Moody Blues ‘Days of Future Passed’ doesn’t get its due


By Christopher Rendine

Perhaps one of the most overlooked and underrated masterpieces in the annals of rock history is the Moody Blues “Days of Future Passed”.
Released five months after The Beatles’ “Sgt. Pepper’s Lonely Hearts Club Band,” this LP eventually became synonymous with two extracted singles, “Tuesday Afternoon” and “Nights In White Satin”.

However, the true impact of this groundbreaking contribution may not have been fully realized, except by some dedicated Moody Blues listeners.
After the release of the band’s debut LP (“The Magnificent Moodies” in Britian and “Go Now” in America), guitarist Denny Laine and bassist Clint Warwick departed the band in 1966 to be replaced by Justin Hayward and John Lodge respectively. So, in essence, “Days of Future Passed” would be the debut of this incarnation of the band. This lineup would become the most popular, and it remained intact until Mike Pinder’s departure in 1978.

Prior to recording, The Moody Blues had begun writing songs designed for an elaborate stage production idea. At the same time, the band’s record label, Deram, had built a new recording system called the “Deramic Sound System,” which was designed to present an all-around sound listening experience coupled with clean and rich recording. The Moody Blues were chosen to showcase it. The initial idea was to have the band record a rock version of Dvorak’s “New World Symphony.” Attempts to fulfill this obligation failed as the band simply could not provide the songs. However, producer Tony Clarke and engineer Derek Varnals were very impressed with the band’s material and decided to take a calculated risk. Enter the London Festival Orchestra conducted by Peter Knight. The idea was to orchestrate the band’s work and also provide bridges between the songs. The result was the progressive, concept album titled “Days of Future Passed”.

Initially, Deram was puzzled by this recording and was unsure how to market it. The album was released in the U.K. in November 1967, based on the success of the single “Nights In White Satin.” It was released in America in April 1968. The concept of the album centers on the isolation of one day in the life of the everyman (presumably a Tuesday in the summer) from dawn to night. The Moody Blues and the London Festival Orchestra created such an articulate blending of rock melodies and classical orchestrations that it is almost impossible to ascertain whether this is a rock album with classical interjections, or vice versa. However, the most important aspects of this amazing contribution may have well been overlooked.

In addition to the lush orchestration and outstanding rock melodies, the album also introduced Graeme Edge’s poetic, spoken overture and epilogue; a structured concept; brass instruments; harp; various forms of percussion, including xylophone, triangle and gongs; a host of other various instruments; and a new keyboard invention called the Mellotron.
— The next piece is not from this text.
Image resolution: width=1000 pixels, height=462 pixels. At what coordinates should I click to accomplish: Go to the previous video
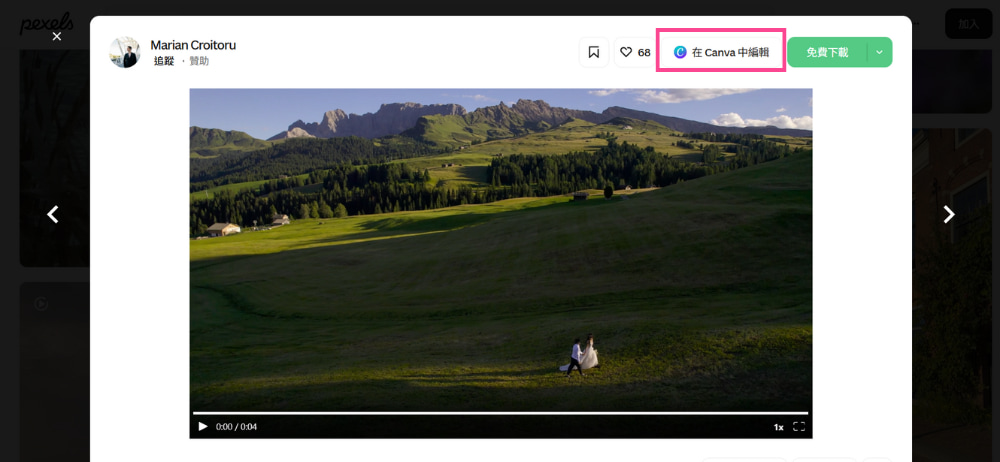(53, 214)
This recording also features the five part, choir-like vocal harmony of The Moody Blues, which would become a trademark of their unmistakeably unique sound for many years to come.

The album’s cover art itself is a collage-type painting containing many colorful images, that upon close inspection, reveals a spaceship, an hourglass, a woman’s facial features, a few facial profiles, knights on horseback, a solar eclipse and many other references to times past and future. In both musical and visual terms, this LP was ahead of its time.
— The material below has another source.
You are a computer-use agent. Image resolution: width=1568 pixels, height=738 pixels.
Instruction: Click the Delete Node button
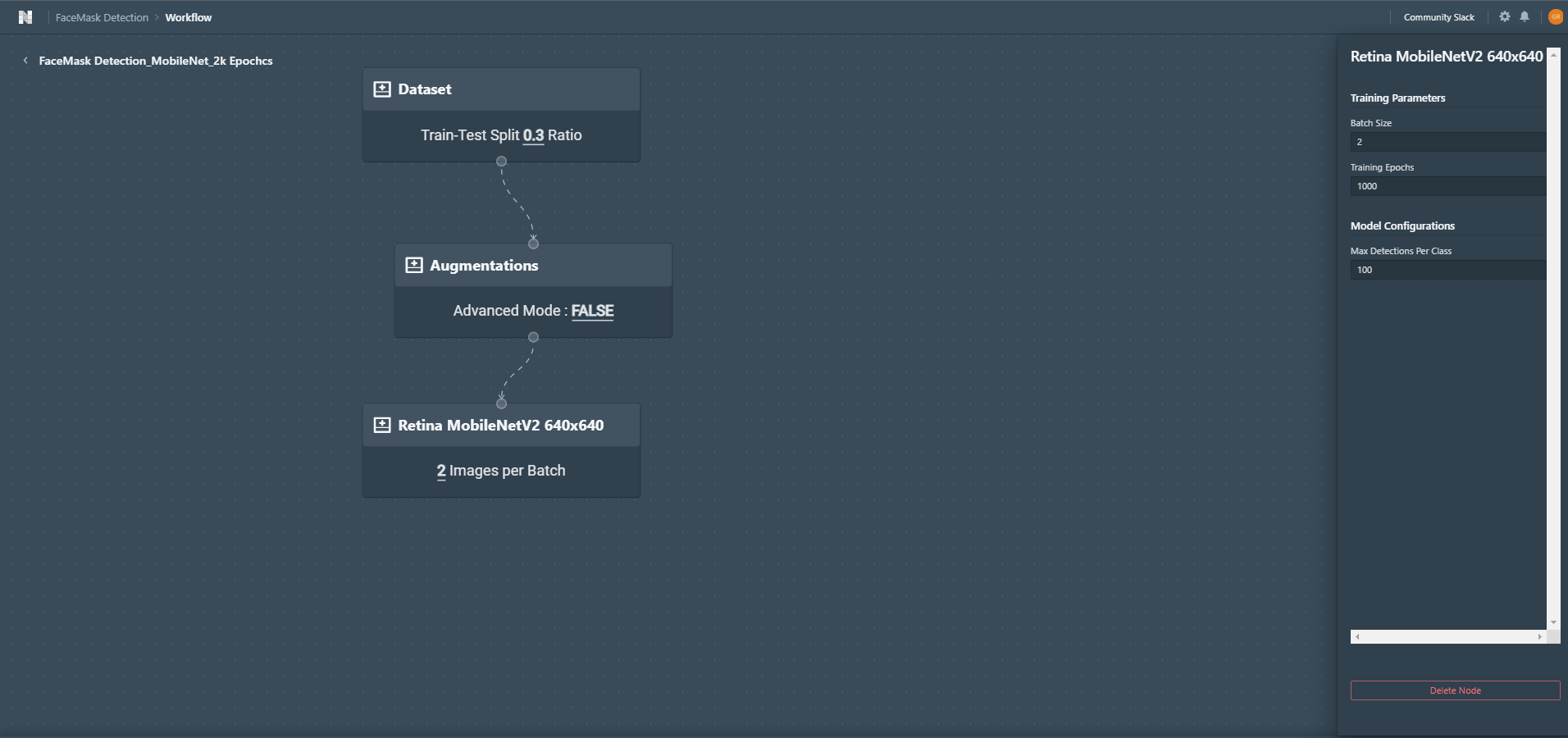coord(1455,690)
When discussing “Sgt. Pepper’s Lonely Hearts Club Band” in “The Beatles Anthology,” John Lennon stated: “The only concept of Pepper is in the opening song and the reprise! It really doesn’t go anywhere. All the other songs could’ve been on any other album.” So, for all intents and purposes, “Days of Future Passed” is the first genuine concept album in rock history, as every song relates to a central topic and the storyline builds from beginning to end in a very progressive fashion — an amazing accomplishment when one considers that this was only the second studio effort for Pinder, Edge, and Thomas and the very first for Hayward and Lodge, predating The Who’s rock opera “Tommy” by almost two years! Other than The Beatles, perhaps the only other rock band capable of this type of groundbreaking recording in 1967 was Procol Harum.

Another often overlooked aspect of “Days of Future Passed” is that it was the first rock album to incorporate a classical orchestra for its entirety, not just at certain points.
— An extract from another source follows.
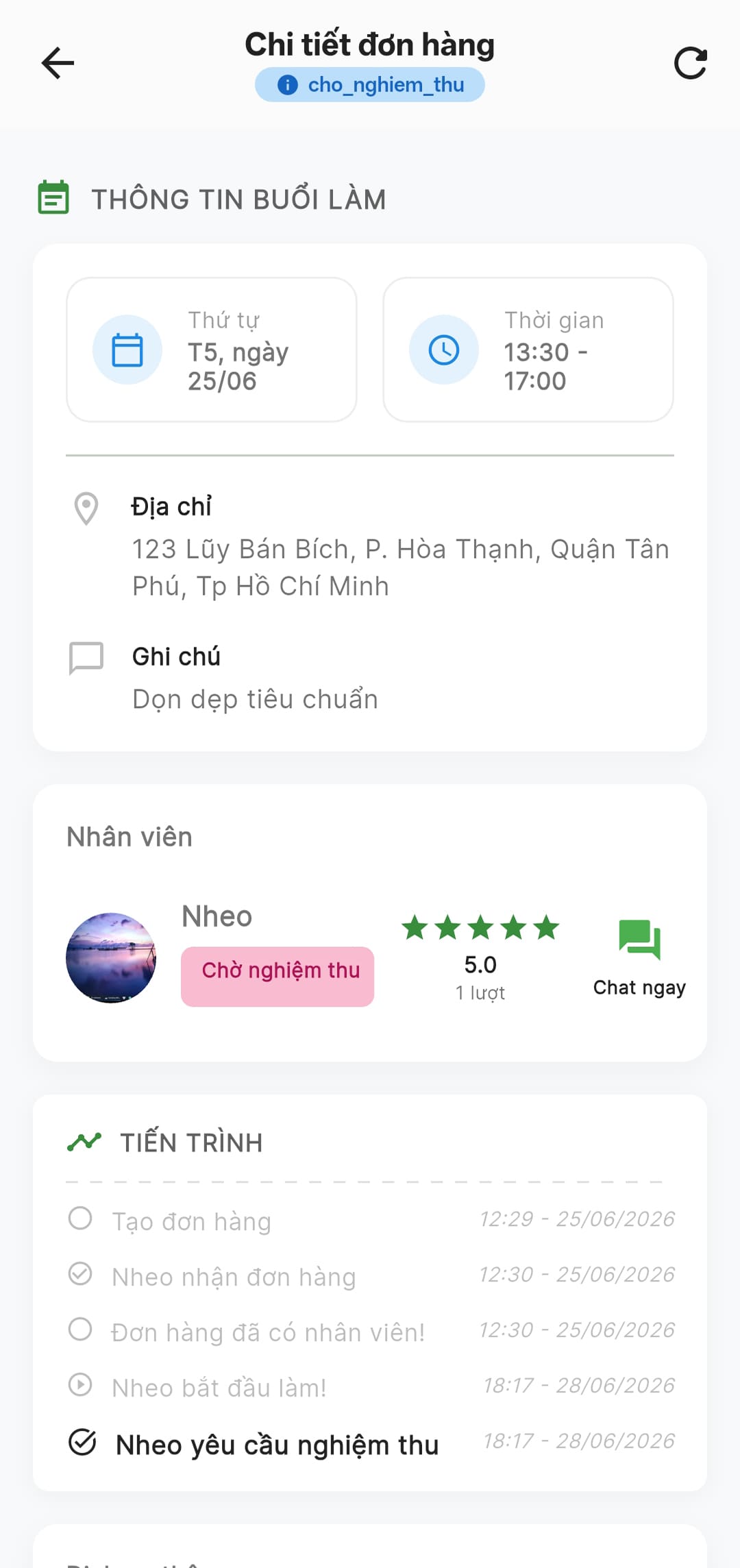Tap the five-star rating for Nheo
740x1568 pixels.
480,928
Possibly due to its release on the heels of The Beatles’ monumental “Sgt. Pepper” or because the rock audience in 1967 was not yet ready for the first classical/rock-fusion album, this brilliant suite of music has never really been accorded the recognition it deserves; it remains synonymous with only two radio-friendly hits.

With the birth of the compact disc (and all the enhancements that followed), the listener can now experience “Days of Future Passed” exactly how the Moody Blues and Peter Knight intended — a 41-minute, 47-second uninterrupted journey through one, single day in the life of the everyman. “Days of Future Passed” is filled with emotion, sonically well crafted and still sounds as rich and crisp as the day of its initial release.

Perhaps in the near future, this wonderful recording will be given its just due and be recognized as the pivotal stepping stone where rock music turned the corner from the two to three minute pop gem and expanded into conceptual territory. Hopefully, “Days of Future” will no longer be passed over!